• AIM:
Please revise the material below, changing every "a particular element" to "a specific element" and leaving everything else as it is.

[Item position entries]
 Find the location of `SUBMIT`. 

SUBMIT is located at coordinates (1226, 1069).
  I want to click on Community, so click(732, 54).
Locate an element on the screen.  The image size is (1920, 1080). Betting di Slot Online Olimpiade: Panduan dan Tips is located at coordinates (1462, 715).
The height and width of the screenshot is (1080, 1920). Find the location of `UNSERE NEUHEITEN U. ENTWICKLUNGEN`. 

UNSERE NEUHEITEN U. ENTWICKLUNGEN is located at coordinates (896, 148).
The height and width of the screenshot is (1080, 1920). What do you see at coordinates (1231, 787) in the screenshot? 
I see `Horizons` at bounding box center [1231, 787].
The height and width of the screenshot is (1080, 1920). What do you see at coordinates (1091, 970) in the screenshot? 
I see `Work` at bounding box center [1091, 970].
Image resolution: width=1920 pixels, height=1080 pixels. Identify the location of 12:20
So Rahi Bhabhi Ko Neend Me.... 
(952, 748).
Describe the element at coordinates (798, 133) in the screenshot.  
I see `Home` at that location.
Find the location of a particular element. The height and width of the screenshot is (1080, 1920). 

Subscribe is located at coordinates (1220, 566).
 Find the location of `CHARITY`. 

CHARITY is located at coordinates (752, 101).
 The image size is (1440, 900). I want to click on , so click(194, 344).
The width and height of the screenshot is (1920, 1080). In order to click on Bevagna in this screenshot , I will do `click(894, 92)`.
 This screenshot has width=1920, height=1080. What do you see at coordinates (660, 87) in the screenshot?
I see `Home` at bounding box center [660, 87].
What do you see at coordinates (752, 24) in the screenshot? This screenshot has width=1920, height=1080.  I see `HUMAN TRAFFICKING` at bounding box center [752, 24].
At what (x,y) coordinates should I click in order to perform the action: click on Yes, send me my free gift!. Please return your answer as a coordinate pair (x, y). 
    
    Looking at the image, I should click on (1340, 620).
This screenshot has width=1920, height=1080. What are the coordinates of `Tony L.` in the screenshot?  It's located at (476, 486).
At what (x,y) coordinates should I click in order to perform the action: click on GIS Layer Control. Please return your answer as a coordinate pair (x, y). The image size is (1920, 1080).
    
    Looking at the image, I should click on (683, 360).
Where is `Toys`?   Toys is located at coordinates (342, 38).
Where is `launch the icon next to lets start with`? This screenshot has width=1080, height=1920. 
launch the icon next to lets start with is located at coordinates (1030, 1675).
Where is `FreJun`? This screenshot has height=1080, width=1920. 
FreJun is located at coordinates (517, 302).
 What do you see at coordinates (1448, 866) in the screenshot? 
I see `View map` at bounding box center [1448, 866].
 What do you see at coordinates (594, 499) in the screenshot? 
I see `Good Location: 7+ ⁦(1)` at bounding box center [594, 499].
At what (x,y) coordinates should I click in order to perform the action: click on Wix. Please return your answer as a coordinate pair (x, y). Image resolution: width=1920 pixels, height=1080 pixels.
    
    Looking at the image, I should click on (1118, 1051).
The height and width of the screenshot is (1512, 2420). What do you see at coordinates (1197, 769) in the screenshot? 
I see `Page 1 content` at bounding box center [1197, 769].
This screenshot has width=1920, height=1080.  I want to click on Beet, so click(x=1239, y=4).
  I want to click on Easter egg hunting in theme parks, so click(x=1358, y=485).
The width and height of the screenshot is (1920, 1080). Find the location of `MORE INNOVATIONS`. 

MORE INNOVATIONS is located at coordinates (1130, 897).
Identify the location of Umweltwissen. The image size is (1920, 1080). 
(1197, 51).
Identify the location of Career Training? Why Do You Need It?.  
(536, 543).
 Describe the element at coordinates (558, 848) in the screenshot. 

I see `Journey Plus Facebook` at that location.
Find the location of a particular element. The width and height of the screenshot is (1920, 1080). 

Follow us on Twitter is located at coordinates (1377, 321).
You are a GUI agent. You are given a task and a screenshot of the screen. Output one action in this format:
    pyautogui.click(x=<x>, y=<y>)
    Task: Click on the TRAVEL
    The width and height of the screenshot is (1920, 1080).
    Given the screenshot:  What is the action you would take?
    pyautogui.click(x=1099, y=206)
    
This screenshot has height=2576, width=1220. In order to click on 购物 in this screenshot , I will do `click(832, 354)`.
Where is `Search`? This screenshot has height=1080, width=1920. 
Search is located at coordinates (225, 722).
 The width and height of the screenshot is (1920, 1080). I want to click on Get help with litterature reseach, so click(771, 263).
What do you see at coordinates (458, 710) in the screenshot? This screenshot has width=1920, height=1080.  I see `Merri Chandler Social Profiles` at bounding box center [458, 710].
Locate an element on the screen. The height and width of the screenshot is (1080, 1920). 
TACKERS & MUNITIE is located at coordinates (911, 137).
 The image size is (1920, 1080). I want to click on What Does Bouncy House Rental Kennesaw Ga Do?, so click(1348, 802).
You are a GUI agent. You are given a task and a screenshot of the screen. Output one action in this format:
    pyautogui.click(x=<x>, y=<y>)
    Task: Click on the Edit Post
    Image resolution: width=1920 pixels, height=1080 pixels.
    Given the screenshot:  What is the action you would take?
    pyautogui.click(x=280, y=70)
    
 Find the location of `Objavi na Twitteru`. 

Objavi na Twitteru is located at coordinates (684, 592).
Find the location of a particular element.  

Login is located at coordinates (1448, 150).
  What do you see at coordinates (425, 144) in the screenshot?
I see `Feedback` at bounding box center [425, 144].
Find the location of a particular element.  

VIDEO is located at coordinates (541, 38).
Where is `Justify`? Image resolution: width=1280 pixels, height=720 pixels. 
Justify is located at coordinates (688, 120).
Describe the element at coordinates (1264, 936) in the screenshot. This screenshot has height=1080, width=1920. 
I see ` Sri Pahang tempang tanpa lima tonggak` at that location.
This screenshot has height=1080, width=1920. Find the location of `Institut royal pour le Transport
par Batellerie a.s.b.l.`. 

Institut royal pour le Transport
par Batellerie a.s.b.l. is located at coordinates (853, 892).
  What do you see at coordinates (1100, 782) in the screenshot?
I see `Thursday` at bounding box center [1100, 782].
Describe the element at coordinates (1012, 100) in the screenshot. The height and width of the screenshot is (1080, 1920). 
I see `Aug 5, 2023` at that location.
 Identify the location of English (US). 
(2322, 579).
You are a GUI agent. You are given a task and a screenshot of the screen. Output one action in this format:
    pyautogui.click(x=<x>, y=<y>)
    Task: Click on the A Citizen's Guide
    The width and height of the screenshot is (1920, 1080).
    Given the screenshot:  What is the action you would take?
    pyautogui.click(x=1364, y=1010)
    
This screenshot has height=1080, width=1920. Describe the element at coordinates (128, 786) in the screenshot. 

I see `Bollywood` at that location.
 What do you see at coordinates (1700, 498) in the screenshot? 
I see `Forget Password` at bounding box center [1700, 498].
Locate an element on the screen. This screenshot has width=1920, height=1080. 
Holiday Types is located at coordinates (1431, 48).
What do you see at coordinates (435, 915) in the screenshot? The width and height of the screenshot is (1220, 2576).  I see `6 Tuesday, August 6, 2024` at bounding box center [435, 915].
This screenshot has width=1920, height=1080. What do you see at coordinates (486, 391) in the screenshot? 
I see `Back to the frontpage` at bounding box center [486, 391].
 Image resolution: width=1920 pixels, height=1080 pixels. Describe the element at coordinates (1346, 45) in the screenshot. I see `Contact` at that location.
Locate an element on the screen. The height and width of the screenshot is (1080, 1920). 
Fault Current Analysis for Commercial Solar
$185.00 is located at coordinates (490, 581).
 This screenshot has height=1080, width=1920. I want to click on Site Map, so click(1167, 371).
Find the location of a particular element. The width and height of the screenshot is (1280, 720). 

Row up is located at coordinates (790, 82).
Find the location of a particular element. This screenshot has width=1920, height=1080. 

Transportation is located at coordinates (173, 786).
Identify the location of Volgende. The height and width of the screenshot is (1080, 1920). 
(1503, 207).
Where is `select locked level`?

• TASK OUTPUT:
 Find the location of `SUBMIT`. 

SUBMIT is located at coordinates (1226, 1069).
  I want to click on Community, so click(732, 54).
Locate an element on the screen.  The image size is (1920, 1080). Betting di Slot Online Olimpiade: Panduan dan Tips is located at coordinates (1462, 715).
The height and width of the screenshot is (1080, 1920). Find the location of `UNSERE NEUHEITEN U. ENTWICKLUNGEN`. 

UNSERE NEUHEITEN U. ENTWICKLUNGEN is located at coordinates (896, 148).
The height and width of the screenshot is (1080, 1920). What do you see at coordinates (1231, 787) in the screenshot? 
I see `Horizons` at bounding box center [1231, 787].
The height and width of the screenshot is (1080, 1920). What do you see at coordinates (1091, 970) in the screenshot? 
I see `Work` at bounding box center [1091, 970].
Image resolution: width=1920 pixels, height=1080 pixels. Identify the location of 12:20
So Rahi Bhabhi Ko Neend Me.... 
(952, 748).
Describe the element at coordinates (798, 133) in the screenshot.  
I see `Home` at that location.
Find the location of a specific element. The height and width of the screenshot is (1080, 1920). 

Subscribe is located at coordinates (1220, 566).
 Find the location of `CHARITY`. 

CHARITY is located at coordinates (752, 101).
 The image size is (1440, 900). I want to click on , so click(194, 344).
The width and height of the screenshot is (1920, 1080). In order to click on Bevagna in this screenshot , I will do `click(894, 92)`.
 This screenshot has width=1920, height=1080. What do you see at coordinates (660, 87) in the screenshot?
I see `Home` at bounding box center [660, 87].
What do you see at coordinates (752, 24) in the screenshot? This screenshot has width=1920, height=1080.  I see `HUMAN TRAFFICKING` at bounding box center [752, 24].
At what (x,y) coordinates should I click in order to perform the action: click on Yes, send me my free gift!. Please return your answer as a coordinate pair (x, y). 
    
    Looking at the image, I should click on (1340, 620).
This screenshot has width=1920, height=1080. What are the coordinates of `Tony L.` in the screenshot?  It's located at (476, 486).
At what (x,y) coordinates should I click in order to perform the action: click on GIS Layer Control. Please return your answer as a coordinate pair (x, y). The image size is (1920, 1080).
    
    Looking at the image, I should click on (683, 360).
Where is `Toys`?   Toys is located at coordinates (342, 38).
Where is `launch the icon next to lets start with`? This screenshot has width=1080, height=1920. 
launch the icon next to lets start with is located at coordinates (1030, 1675).
Where is `FreJun`? This screenshot has height=1080, width=1920. 
FreJun is located at coordinates (517, 302).
 What do you see at coordinates (1448, 866) in the screenshot? 
I see `View map` at bounding box center [1448, 866].
 What do you see at coordinates (594, 499) in the screenshot? 
I see `Good Location: 7+ ⁦(1)` at bounding box center [594, 499].
At what (x,y) coordinates should I click in order to perform the action: click on Wix. Please return your answer as a coordinate pair (x, y). Image resolution: width=1920 pixels, height=1080 pixels.
    
    Looking at the image, I should click on (1118, 1051).
The height and width of the screenshot is (1512, 2420). What do you see at coordinates (1197, 769) in the screenshot? 
I see `Page 1 content` at bounding box center [1197, 769].
This screenshot has width=1920, height=1080.  I want to click on Beet, so click(x=1239, y=4).
  I want to click on Easter egg hunting in theme parks, so click(x=1358, y=485).
The width and height of the screenshot is (1920, 1080). Find the location of `MORE INNOVATIONS`. 

MORE INNOVATIONS is located at coordinates (1130, 897).
Identify the location of Umweltwissen. The image size is (1920, 1080). 
(1197, 51).
Identify the location of Career Training? Why Do You Need It?.  
(536, 543).
 Describe the element at coordinates (558, 848) in the screenshot. 

I see `Journey Plus Facebook` at that location.
Find the location of a specific element. The width and height of the screenshot is (1920, 1080). 

Follow us on Twitter is located at coordinates (1377, 321).
You are a GUI agent. You are given a task and a screenshot of the screen. Output one action in this format:
    pyautogui.click(x=<x>, y=<y>)
    Task: Click on the TRAVEL
    The width and height of the screenshot is (1920, 1080).
    Given the screenshot:  What is the action you would take?
    pyautogui.click(x=1099, y=206)
    
This screenshot has height=2576, width=1220. In order to click on 购物 in this screenshot , I will do `click(832, 354)`.
Where is `Search`? This screenshot has height=1080, width=1920. 
Search is located at coordinates (225, 722).
 The width and height of the screenshot is (1920, 1080). I want to click on Get help with litterature reseach, so click(771, 263).
What do you see at coordinates (458, 710) in the screenshot? This screenshot has width=1920, height=1080.  I see `Merri Chandler Social Profiles` at bounding box center [458, 710].
Locate an element on the screen. The height and width of the screenshot is (1080, 1920). 
TACKERS & MUNITIE is located at coordinates (911, 137).
 The image size is (1920, 1080). I want to click on What Does Bouncy House Rental Kennesaw Ga Do?, so click(1348, 802).
You are a GUI agent. You are given a task and a screenshot of the screen. Output one action in this format:
    pyautogui.click(x=<x>, y=<y>)
    Task: Click on the Edit Post
    Image resolution: width=1920 pixels, height=1080 pixels.
    Given the screenshot:  What is the action you would take?
    pyautogui.click(x=280, y=70)
    
 Find the location of `Objavi na Twitteru`. 

Objavi na Twitteru is located at coordinates (684, 592).
Find the location of a specific element.  

Login is located at coordinates (1448, 150).
  What do you see at coordinates (425, 144) in the screenshot?
I see `Feedback` at bounding box center [425, 144].
Find the location of a specific element.  

VIDEO is located at coordinates (541, 38).
Where is `Justify`? Image resolution: width=1280 pixels, height=720 pixels. 
Justify is located at coordinates (688, 120).
Describe the element at coordinates (1264, 936) in the screenshot. This screenshot has height=1080, width=1920. 
I see ` Sri Pahang tempang tanpa lima tonggak` at that location.
This screenshot has height=1080, width=1920. Find the location of `Institut royal pour le Transport
par Batellerie a.s.b.l.`. 

Institut royal pour le Transport
par Batellerie a.s.b.l. is located at coordinates (853, 892).
  What do you see at coordinates (1100, 782) in the screenshot?
I see `Thursday` at bounding box center [1100, 782].
Describe the element at coordinates (1012, 100) in the screenshot. The height and width of the screenshot is (1080, 1920). 
I see `Aug 5, 2023` at that location.
 Identify the location of English (US). 
(2322, 579).
You are a GUI agent. You are given a task and a screenshot of the screen. Output one action in this format:
    pyautogui.click(x=<x>, y=<y>)
    Task: Click on the A Citizen's Guide
    The width and height of the screenshot is (1920, 1080).
    Given the screenshot:  What is the action you would take?
    pyautogui.click(x=1364, y=1010)
    
This screenshot has height=1080, width=1920. Describe the element at coordinates (128, 786) in the screenshot. 

I see `Bollywood` at that location.
 What do you see at coordinates (1700, 498) in the screenshot? 
I see `Forget Password` at bounding box center [1700, 498].
Locate an element on the screen. This screenshot has width=1920, height=1080. 
Holiday Types is located at coordinates (1431, 48).
What do you see at coordinates (435, 915) in the screenshot? The width and height of the screenshot is (1220, 2576).  I see `6 Tuesday, August 6, 2024` at bounding box center [435, 915].
This screenshot has width=1920, height=1080. What do you see at coordinates (486, 391) in the screenshot? 
I see `Back to the frontpage` at bounding box center [486, 391].
 Image resolution: width=1920 pixels, height=1080 pixels. Describe the element at coordinates (1346, 45) in the screenshot. I see `Contact` at that location.
Locate an element on the screen. The height and width of the screenshot is (1080, 1920). 
Fault Current Analysis for Commercial Solar
$185.00 is located at coordinates (490, 581).
 This screenshot has height=1080, width=1920. I want to click on Site Map, so click(1167, 371).
Find the location of a specific element. The width and height of the screenshot is (1280, 720). 

Row up is located at coordinates (790, 82).
Find the location of a specific element. This screenshot has width=1920, height=1080. 

Transportation is located at coordinates (173, 786).
Identify the location of Volgende. The height and width of the screenshot is (1080, 1920). 
(1503, 207).
Where is `select locked level`?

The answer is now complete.